> _Work item_
Give the entries back exactly, dropping each image.

> _Task data_
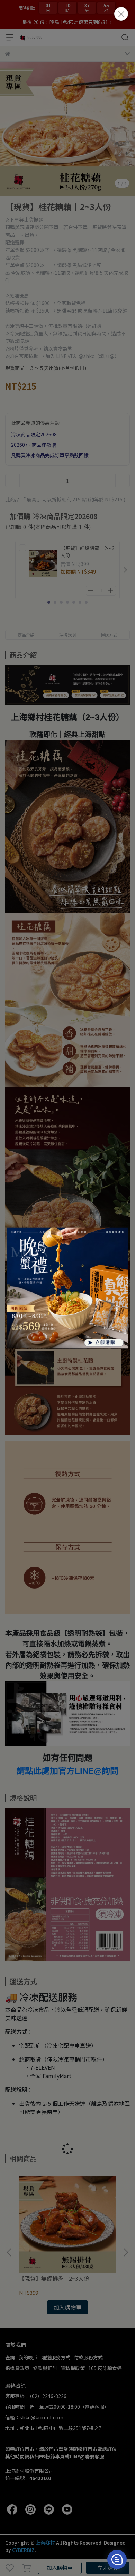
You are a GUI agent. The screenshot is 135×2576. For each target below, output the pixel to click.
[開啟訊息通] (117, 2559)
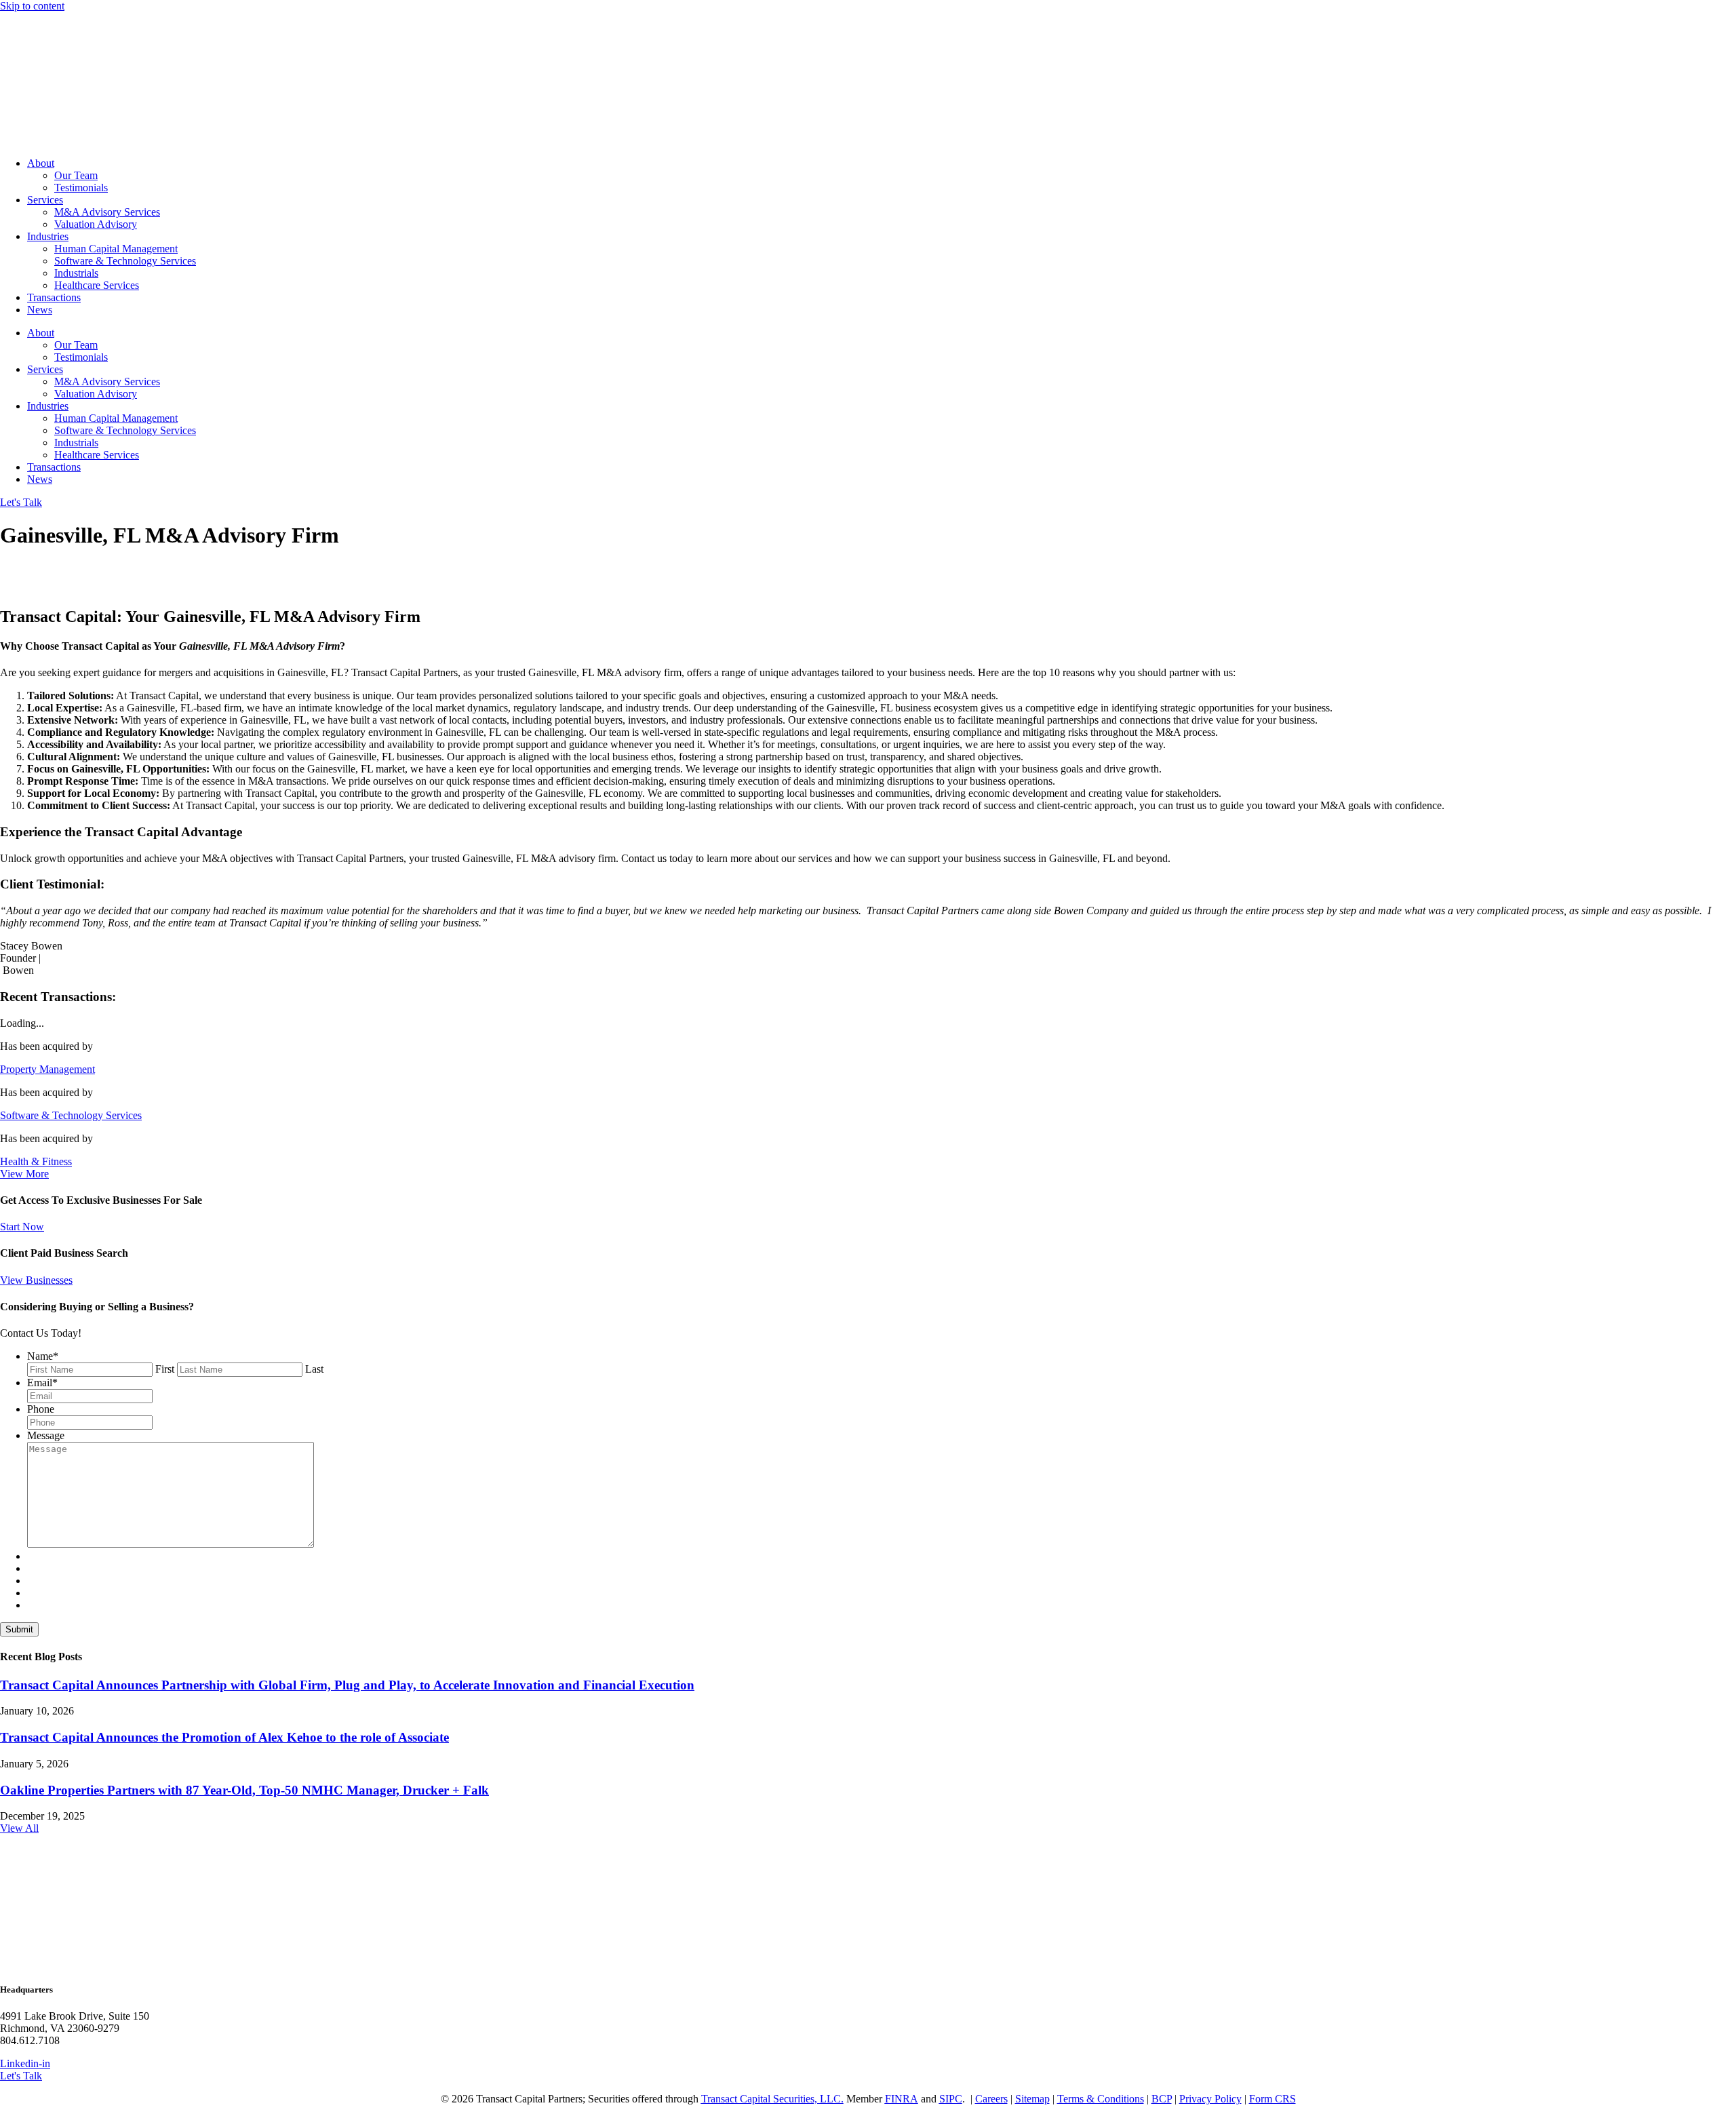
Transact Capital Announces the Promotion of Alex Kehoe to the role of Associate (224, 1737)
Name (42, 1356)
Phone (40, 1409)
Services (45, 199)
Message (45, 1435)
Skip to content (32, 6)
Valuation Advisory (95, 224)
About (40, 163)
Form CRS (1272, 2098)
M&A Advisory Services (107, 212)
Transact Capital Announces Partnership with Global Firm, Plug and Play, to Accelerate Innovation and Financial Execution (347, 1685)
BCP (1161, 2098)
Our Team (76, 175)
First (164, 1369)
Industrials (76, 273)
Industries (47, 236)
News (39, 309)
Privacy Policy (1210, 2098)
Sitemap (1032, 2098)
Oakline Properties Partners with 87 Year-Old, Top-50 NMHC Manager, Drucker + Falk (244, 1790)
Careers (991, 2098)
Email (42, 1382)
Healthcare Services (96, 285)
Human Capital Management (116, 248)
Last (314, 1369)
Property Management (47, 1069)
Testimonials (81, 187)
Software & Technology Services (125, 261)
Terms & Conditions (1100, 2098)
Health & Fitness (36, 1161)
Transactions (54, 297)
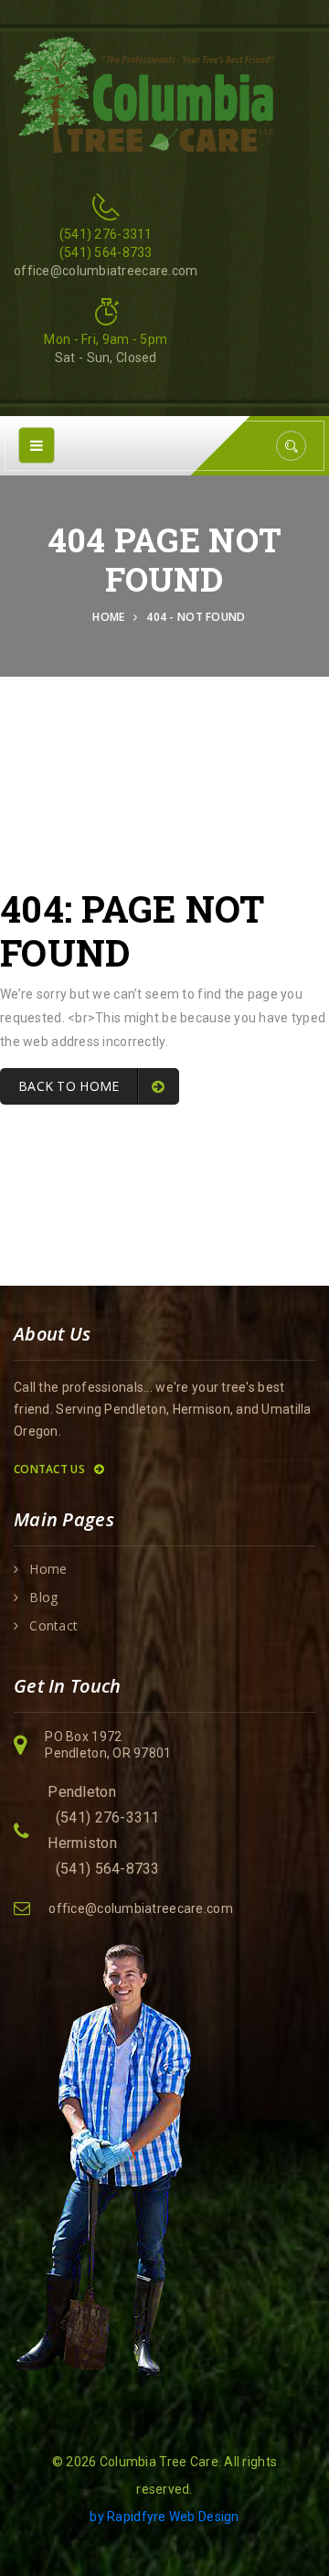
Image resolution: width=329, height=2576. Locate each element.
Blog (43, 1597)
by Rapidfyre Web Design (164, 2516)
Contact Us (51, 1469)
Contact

> _Finished exercise_
You are a GUI agent. The screenshot is 135×2576. For each target below, output the pixel to click.
[開啟訊息通] (117, 2559)
Transact Capital Announces the Promotion of Alex Kehoe to the role of Associate (224, 1737)
Name (42, 1356)
Phone (40, 1409)
Services (45, 199)
Message (45, 1435)
Skip to content (32, 6)
Valuation Advisory (95, 224)
About (40, 163)
Form CRS (1272, 2098)
M&A Advisory Services (107, 212)
Transact Capital Announces Partnership with Global Firm, Plug and Play, to Accelerate Innovation and Financial Execution (347, 1685)
BCP (1161, 2098)
Our Team (76, 175)
First (164, 1369)
Industrials (76, 273)
Industries (47, 236)
News (39, 309)
Privacy Policy (1210, 2098)
Sitemap (1032, 2098)
Oakline Properties Partners with 87 Year-Old, Top-50 NMHC Manager, Drucker + Falk (244, 1790)
Careers (991, 2098)
Email (42, 1382)
Healthcare Services (96, 285)
Human Capital Management (116, 248)
Last (314, 1369)
Property Management (47, 1069)
Testimonials (81, 187)
Software & Technology Services (125, 261)
Terms & Conditions (1100, 2098)
Health & Fitness (36, 1161)
Transactions (54, 297)
Image resolution: width=329, height=2576. Locate each element.
Blog (43, 1597)
by Rapidfyre Web Design (164, 2516)
Contact Us (51, 1469)
Contact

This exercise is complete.